The algorithm scans through all bit positions. When it finds a 0 in x (a free position), it takes the next bit from n - 1 and places it at that position in the result.

Algorithm

  1. Let m = n - 1 (the index of the element we want, 0-based).
  2. Start with result = x.
  3. Scan bit positions from 0 upward, tracking two separate bit indices:
    • i — current bit position in the final result
    • j — current bit position in m
  4. While m >> j > 0 (there are still bits to embed from m):
    • If bit i of x is 0 (it’s a free position):
      • Extract bit j of m and place it at position i of result.
      • Advance j to the next bit of m.
    • Advance i to the next bit position.
  5. Return result.

Solution

def minEnd(n, x):
    m = n - 1         # We want the (n-1)-th element, 0-indexed
    result = x
    i = 0             # bit position in result / x
    j = 0             # bit position in m (n-1)

    while m >> j:     # while there are still bits to embed from m
        if not (x >> i & 1):  # if position i is a free bit (0 in x)
            # Place bit j of m into position i of result
            result |= ((m >> j) & 1) << i
            j += 1
        i += 1

    return result


print(minEnd(3, 4))   # 6
print(minEnd(2, 7))   # 15
print(minEnd(1, 5))   # 5
print(minEnd(3, 7))   # 23
print(minEnd(5, 3))   # 15  ([3,7,11,13,15])

Complexity

  • Time: O(log n + log x) — we scan through bits of both n and x
  • Space: O(1)

Common Pitfalls

Not understanding why (current + 1) | x works in the brute force. Adding 1 to current may clear some of x’s bits (e.g., if there’s a carry into a set bit of x). ORing with x restores all of x’s required bits, jumping to the next valid number that has all of x’s bits set.
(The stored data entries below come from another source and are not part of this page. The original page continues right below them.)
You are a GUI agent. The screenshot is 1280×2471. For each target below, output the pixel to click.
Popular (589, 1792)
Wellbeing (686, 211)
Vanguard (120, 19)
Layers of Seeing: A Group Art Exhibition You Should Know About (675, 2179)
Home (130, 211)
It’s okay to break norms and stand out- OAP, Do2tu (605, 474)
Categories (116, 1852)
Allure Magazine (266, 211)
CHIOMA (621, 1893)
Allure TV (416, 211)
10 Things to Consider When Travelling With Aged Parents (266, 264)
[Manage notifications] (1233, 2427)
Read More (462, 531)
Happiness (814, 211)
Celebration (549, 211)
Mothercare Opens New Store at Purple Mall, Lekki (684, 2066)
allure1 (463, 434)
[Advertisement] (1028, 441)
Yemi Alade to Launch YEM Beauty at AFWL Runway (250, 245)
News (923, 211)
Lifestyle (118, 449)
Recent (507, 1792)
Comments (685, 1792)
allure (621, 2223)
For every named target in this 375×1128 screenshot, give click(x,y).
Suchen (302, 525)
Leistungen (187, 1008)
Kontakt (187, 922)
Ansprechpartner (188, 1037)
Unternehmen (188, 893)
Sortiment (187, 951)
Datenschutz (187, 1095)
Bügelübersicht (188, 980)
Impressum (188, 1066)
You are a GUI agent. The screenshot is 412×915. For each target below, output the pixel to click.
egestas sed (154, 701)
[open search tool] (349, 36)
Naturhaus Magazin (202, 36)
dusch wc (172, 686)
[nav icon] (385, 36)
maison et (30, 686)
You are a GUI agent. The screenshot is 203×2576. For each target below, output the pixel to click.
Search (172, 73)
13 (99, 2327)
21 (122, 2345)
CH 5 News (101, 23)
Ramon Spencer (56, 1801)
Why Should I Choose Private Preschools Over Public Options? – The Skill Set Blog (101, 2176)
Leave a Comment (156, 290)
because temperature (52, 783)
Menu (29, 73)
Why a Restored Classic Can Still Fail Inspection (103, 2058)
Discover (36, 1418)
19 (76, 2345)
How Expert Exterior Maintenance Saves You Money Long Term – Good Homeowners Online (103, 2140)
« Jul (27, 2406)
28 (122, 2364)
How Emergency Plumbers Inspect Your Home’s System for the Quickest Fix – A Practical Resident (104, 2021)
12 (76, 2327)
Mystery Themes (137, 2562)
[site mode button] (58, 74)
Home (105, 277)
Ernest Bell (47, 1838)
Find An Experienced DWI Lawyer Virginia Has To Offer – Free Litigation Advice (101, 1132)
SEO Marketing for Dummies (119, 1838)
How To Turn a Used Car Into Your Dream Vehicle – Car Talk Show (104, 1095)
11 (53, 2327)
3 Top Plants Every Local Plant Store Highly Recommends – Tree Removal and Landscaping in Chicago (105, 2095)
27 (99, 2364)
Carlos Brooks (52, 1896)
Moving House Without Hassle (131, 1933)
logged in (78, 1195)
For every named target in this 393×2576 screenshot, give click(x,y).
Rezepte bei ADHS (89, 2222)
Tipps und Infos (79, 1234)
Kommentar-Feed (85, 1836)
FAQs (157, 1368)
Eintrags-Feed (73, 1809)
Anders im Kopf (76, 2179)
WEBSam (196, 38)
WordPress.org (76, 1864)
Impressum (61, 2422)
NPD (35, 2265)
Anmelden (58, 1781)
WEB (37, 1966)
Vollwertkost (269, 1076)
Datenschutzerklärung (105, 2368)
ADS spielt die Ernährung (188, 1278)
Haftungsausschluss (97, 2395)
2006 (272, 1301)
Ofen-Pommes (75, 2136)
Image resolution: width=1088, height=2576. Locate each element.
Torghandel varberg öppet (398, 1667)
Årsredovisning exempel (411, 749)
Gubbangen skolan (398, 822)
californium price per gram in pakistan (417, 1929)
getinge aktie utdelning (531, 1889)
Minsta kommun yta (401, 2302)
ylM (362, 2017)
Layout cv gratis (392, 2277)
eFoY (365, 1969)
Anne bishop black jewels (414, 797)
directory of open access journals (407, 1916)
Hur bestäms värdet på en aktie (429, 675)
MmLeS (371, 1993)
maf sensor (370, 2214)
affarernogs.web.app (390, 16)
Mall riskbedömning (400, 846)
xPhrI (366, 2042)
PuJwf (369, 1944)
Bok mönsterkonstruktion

Confusing “free bits” with “zero bits”. A “free bit” is a position where x has a 0. These positions can be freely set to 0 or 1 in array elements without breaking the AND constraint. x’s 1-bits are “locked” — they must be 1 in every element.

Off-by-one on the index. We want the (n-1)-th element (0-indexed) because the first element is index 0 (which is x itself). Embed n - 1 into the free bits, not n.

Large n values. For n up to 10⁸, the brute force O(n) loop would run 100 million iterations. The bit embedding approach runs in about 58 iterations (log₂(10⁸) ≈ 27 bits for m, plus up to 27 locked bits in x, ≤ 54 iterations total), which is orders of magnitude faster.